There are few direct comparative data of other MMX mesalazine formulations of 5-ASA referring to maintenance treatment. Prantera et al. (32) published a multicenter, randomized, double-blind, parallel group, in 331 patients with left UC in maintenance therapy for 12 months with MMX mesalazine 2.4 g/day in a single dose study, or Asacol® 2.4 g/day in two divided doses. All patients had been in remission for at least one month before the test and had undergone ≤1 relapse in the previous year. Assessment of efficacy was based on the maintenance of clinical remission, and clinical and endoscopic remission. Patients received dairies to write down the specific symptoms of the disease, based on the first two paragraphs of the UC-DAI scale (stool frequency and rectal bleeding). Both treatments were similarly well tolerated, there were no significant differences in regard to clinical remission (68.0% vs with MMX mesalazine 65.9% with Asacol®) or endoscopic and clinical remission (60.9% vs. 61.7%).Maintenance of remission was also assessed from patient diaries, using as criteria stool frequency worsening and rectal bleeding increase (score ≥ 2, with a score ≥ 1 for rectal bleeding during a minimum of 2 weeks). After 12 months, remission occurred in 62.2% of patients treated with MMX mesalazine, compared with 51.5% treated with Asacol® (p=0.053).

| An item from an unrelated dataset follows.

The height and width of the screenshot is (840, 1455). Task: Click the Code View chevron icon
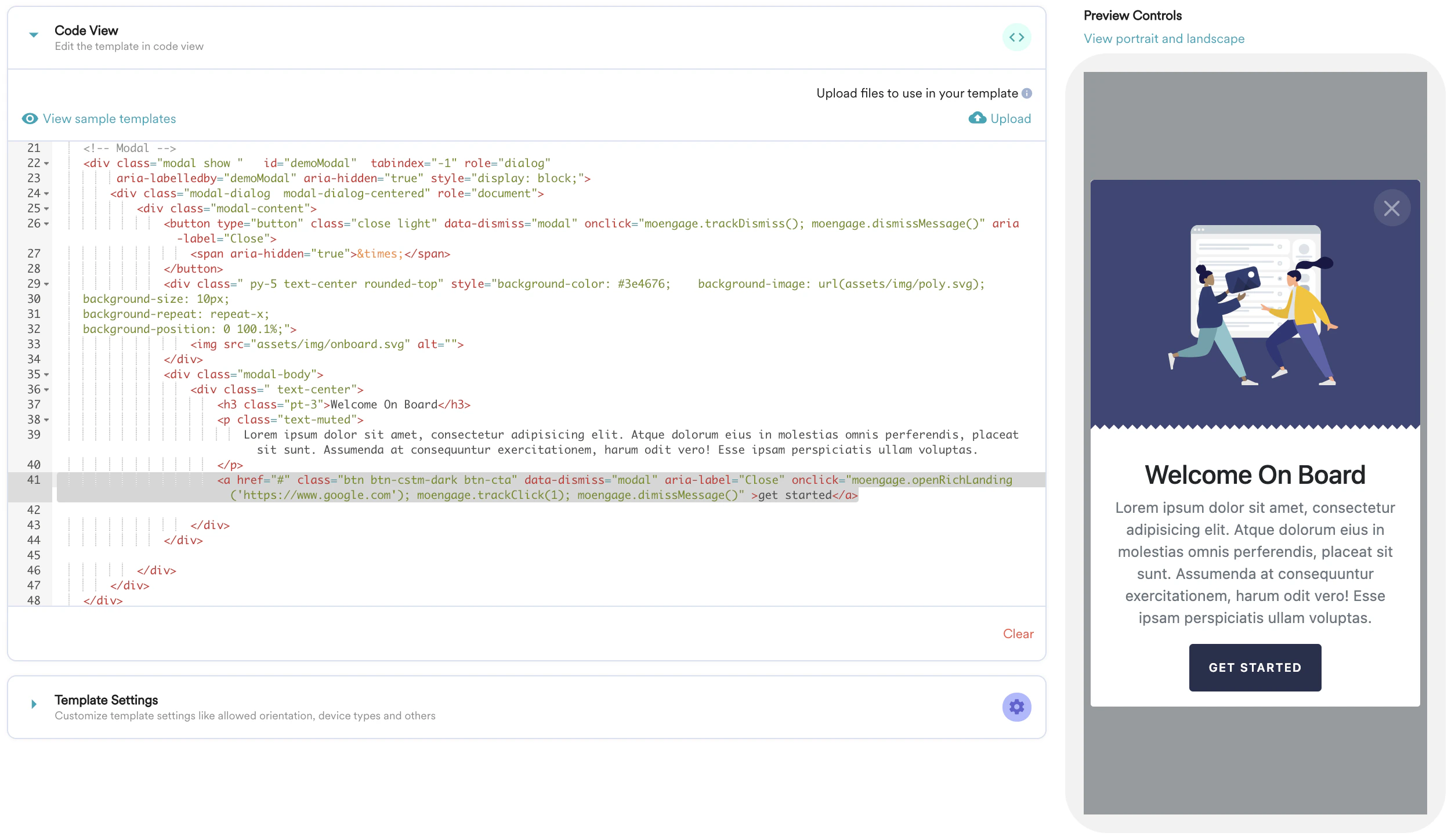click(x=33, y=35)
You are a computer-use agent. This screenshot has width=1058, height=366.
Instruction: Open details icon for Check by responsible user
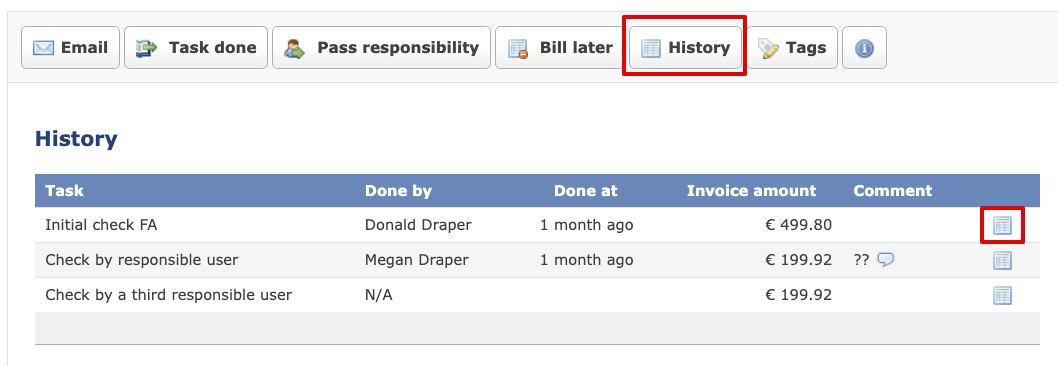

Thus, although there are no clear evidence to support the superiority of a formulation of 5-ASA with respect to another, MMX mesalazine-represents an important advance in the treatment of UC with 5-ASA. Existing data set indicates that use of high concentrations of these tablets, with sustained-release throughout the colon (including the distal portion), allows more comfortable treatment, with less tablets in a single daily dose, which promotes compliance both in remission of acute phase and maintenance.

CONCLUSION

MMX mesalazine is a gastro-resistant formulation of delayed and extended release of 5-ASA, which enables uniform distribution of the medicine throughout the colon, thanks to its gastro-resistant coating and the double array. Clinical trials with solid methodological design with clinical and endoscopic evaluation have demonstrated the efficacy and safety of MMX mesalazine to achieve remission in patients with mild to moderate UC. One of the studies indicated that its effectiveness may be similar to the topical treatment for induction of remission in left colitis. Its role in the treatment of proctitis has not been defined. Furthermore, data obtained showed an acceptable safety and efficacy profile as a maintenance therapy for prevention of new exacerbations of the disease. Efficacy data and its daily administration in both remission and maintenance treatment, make MMX mesalazine a promising pharmacological option in ulcerative colitis.